3. Fleet operations can’t scale with sales growth
Some companies are experiencing unprecedented growth as a result of the crisis. As businesses add customers and locations, they begin to recognize that planning routes using spreadsheets or rudimentary route planning tools just won’t cut it. Plans that once took three hours now take eight or 10 to construct, due to the added complexity.
But this realization comes at different times for different organizations.
Businesses with foresight get to this point quickly. Others are slow to recognize the signs, assuming that a 15% increase in customer shipments automatically equates to 15% more trucks and drivers. Without careful, system-aided analysis to validate the resource requirements, companies may add more trucks and drivers than they actually need. It’s only when profitability or service levels take a noticeable dip that these businesses recognize the urgent need to change.
Once route planning is automated, highly complex decisions that might otherwise paralyze an organization’s progress become manageable. For instance:
- A window manufacturer that expanded from Virginia to a new distribution center in Florida used routing software to determine how to split the customer base between distribution centers, to minimize delivery costs.
- A national retailer uses the business modeling module of its route optimization software to determine the optimal location for any new distribution center to support store expansion in a region.
You can manage growth, or be managed by it.

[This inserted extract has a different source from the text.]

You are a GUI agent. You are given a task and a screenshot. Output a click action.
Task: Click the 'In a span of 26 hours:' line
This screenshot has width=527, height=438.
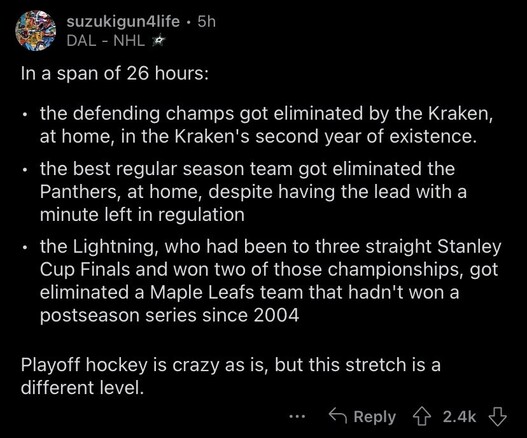tap(115, 73)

Most companies prefer the former.
4. Unhappiness with current routing software
This trigger point manifests in different ways.
In some cases, companies have simply outgrown their software and are looking for a tool with more advanced functionality.
In other cases, there is frustration that the company’s so-called advanced routing software cannot automate more complex rules without work-arounds. For instance, a restaurant franchisee might want his four locations to be on the same delivery route and delivered in sequence. When the system can’t be configured to automatically manage these and other such routing rules, it becomes a point of frustration.
In still other cases, company dissatisfaction with its route optimization software provider comes down to a simple issue of service. Businesses want to work with knowledgeable consultants who take the time to understand the business in order to ensure that the software can support existing or new processes. Many businesses simply don’t want to adapt long-standing processes that have been working just fine, or miss out on ones that make better sense in a rapidly changing environment, purely because of a software’s limitations.
5. Inability to gauge fleet efficiency
With more pressures than ever on the bottom line organization-wide, fleet operators are under increasing scrutiny to answer questions about their fleet’s performance – but have absolutely no clue how they’re doing.
For route planners and dispatchers at many distribution companies, each day represents a high-stress ride on the same hamster wheel. When it’s a struggle just to get orders out the door, there’s little time to ask “Are my drivers following the established routes?” or “How does our performance stack up against best practice?” or “Are we spending more than we should?”
Business leaders eventually must make the sobering admission that they have little to no visibility of what has clearly been highlighted recently as a core function of the business – distribution. A desire to gain better visibility and control of distribution operations is often what ultimately leads them to seek out a better routing solution.
Take note of the symptoms
Those are some of the top trigger points that prompt fleet operators to explore the advantages of automating and improving delivery route planning with advanced routing software. Perhaps recent events have brought some of them to the fore. If so, it’s most likely time to take note of the symptoms of poor performance and act quickly to make the most of automated routing technology.